◆ Task details
Take the entries that follow and return exactly the lines from the one holding "Select the 批量勾选 navigation tab" through the one holding "Task: Launch Opera from quick launch bar", both included. Nothing else is needed.

Content starts

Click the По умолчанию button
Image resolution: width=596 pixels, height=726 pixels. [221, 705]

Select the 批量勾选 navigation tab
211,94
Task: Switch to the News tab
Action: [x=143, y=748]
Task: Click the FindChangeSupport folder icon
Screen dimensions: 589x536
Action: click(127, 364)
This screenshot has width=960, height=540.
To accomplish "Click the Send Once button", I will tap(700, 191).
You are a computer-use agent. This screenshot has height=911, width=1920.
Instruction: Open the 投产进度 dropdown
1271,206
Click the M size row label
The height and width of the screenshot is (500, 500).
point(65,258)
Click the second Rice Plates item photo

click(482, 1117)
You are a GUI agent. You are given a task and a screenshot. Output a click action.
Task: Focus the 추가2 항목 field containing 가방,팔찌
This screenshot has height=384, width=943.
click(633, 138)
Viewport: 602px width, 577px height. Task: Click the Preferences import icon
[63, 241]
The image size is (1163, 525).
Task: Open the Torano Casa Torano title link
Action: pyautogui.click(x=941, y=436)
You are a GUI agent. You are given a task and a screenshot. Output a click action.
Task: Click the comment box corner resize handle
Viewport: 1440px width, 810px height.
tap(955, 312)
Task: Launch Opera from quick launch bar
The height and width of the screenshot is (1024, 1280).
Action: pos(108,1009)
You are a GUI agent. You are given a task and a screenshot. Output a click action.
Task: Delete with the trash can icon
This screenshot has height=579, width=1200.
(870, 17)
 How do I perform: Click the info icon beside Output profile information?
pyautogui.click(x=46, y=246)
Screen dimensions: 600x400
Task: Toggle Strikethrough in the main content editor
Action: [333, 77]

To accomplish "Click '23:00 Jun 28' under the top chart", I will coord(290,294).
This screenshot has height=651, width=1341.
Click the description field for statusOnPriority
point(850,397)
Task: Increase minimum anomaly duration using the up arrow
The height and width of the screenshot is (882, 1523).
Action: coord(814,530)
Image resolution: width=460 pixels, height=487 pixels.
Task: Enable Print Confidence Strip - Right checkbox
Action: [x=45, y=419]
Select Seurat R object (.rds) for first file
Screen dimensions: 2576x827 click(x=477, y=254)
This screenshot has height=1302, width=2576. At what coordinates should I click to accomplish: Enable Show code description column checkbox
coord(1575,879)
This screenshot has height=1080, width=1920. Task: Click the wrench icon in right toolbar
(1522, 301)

Content ends

◆ Answer to this exercise
Select the 批量勾选 navigation tab
211,94
Task: Switch to the News tab
Action: [x=143, y=748]
Task: Click the FindChangeSupport folder icon
Screen dimensions: 589x536
Action: click(127, 364)
This screenshot has width=960, height=540.
To accomplish "Click the Send Once button", I will tap(700, 191).
You are a computer-use agent. This screenshot has height=911, width=1920.
Instruction: Open the 投产进度 dropdown
1271,206
Click the M size row label
The height and width of the screenshot is (500, 500).
point(65,258)
Click the second Rice Plates item photo

click(482, 1117)
You are a GUI agent. You are given a task and a screenshot. Output a click action.
Task: Focus the 추가2 항목 field containing 가방,팔찌
This screenshot has height=384, width=943.
click(633, 138)
Viewport: 602px width, 577px height. Task: Click the Preferences import icon
[63, 241]
The image size is (1163, 525).
Task: Open the Torano Casa Torano title link
Action: pyautogui.click(x=941, y=436)
You are a GUI agent. You are given a task and a screenshot. Output a click action.
Task: Click the comment box corner resize handle
Viewport: 1440px width, 810px height.
tap(955, 312)
Task: Launch Opera from quick launch bar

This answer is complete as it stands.